> [Assigned task] In the thread about a canceled delete statement, give the part that opens with "By default, a" and closes with "the query finishes." again, swapping "management studio" for "SQL Server Management Studio".

[[ Document excerpt open ]]

A few minutes ago, while working out a new sproc, I executed the wrong delete statement. Something like this:
Delete From SomeTable Where SomeStatusID=1
10 seconds into it, I realized that I typed in the wrong status and hit cancel. It said that the statement was canceled.
I did a restore to a separate database to get back the table that I just presumably nuked, thinking that since this was not in a transaction some records were probably deleted.
Oddly, the records were all intact. Just curious as to why this was -- did it treat the individual delete statement as a transaction in this case, even though there was not an explicit transaction defined?
By default, a single DML statement is executed as a transaction. If the statement succeeds, the transaction is committed. If the statement is cancelled or otherwise fails, the transaction is rolled back.
This behavior is built in to the engine, and is not related to management studio. See Autocommit Transactions in the docs.
There are always transactions. The only thing that changes is how those transactions are isolated from each other and that in management studio the transaction might not be defined explicitly and is auto-committed when the query finishes.
Related
I executed a simple SQL performance query to retrieve the sessions running currently in the database in Oracle sql developer.
But accidentally my cursor clicked on the roll back icon and it got rolled back.
Could you please tell me What happens to the entire database after this?
Rolling back a select does nothing as long as you didn't make changes to the database without committing the transaction.
In oracle clients when you run a query that modifies the database, the query is first run. Another step is then needed to commit the transaction.
MS SQL Server has a similar concept where you can do safe transactions like
begin tran
delete from table where val > 5
rollback{commit}
This allows you to look at the number of records your SQL statement have done prior to committing the transaction. If you want you can choose to rollback or commit your transaction.

[[ Document excerpt closed ]]
[[ Information supplied open ]]

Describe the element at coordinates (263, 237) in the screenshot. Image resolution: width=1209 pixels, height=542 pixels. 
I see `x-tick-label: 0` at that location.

[[ Information supplied closed ]]

> [Answer below]
By default, a single DML statement is executed as a transaction. If the statement succeeds, the transaction is committed. If the statement is cancelled or otherwise fails, the transaction is rolled back.
This behavior is built in to the engine, and is not related to SQL Server Management Studio. See Autocommit Transactions in the docs.
There are always transactions. The only thing that changes is how those transactions are isolated from each other and that in SQL Server Management Studio the transaction might not be defined explicitly and is auto-committed when the query finishes.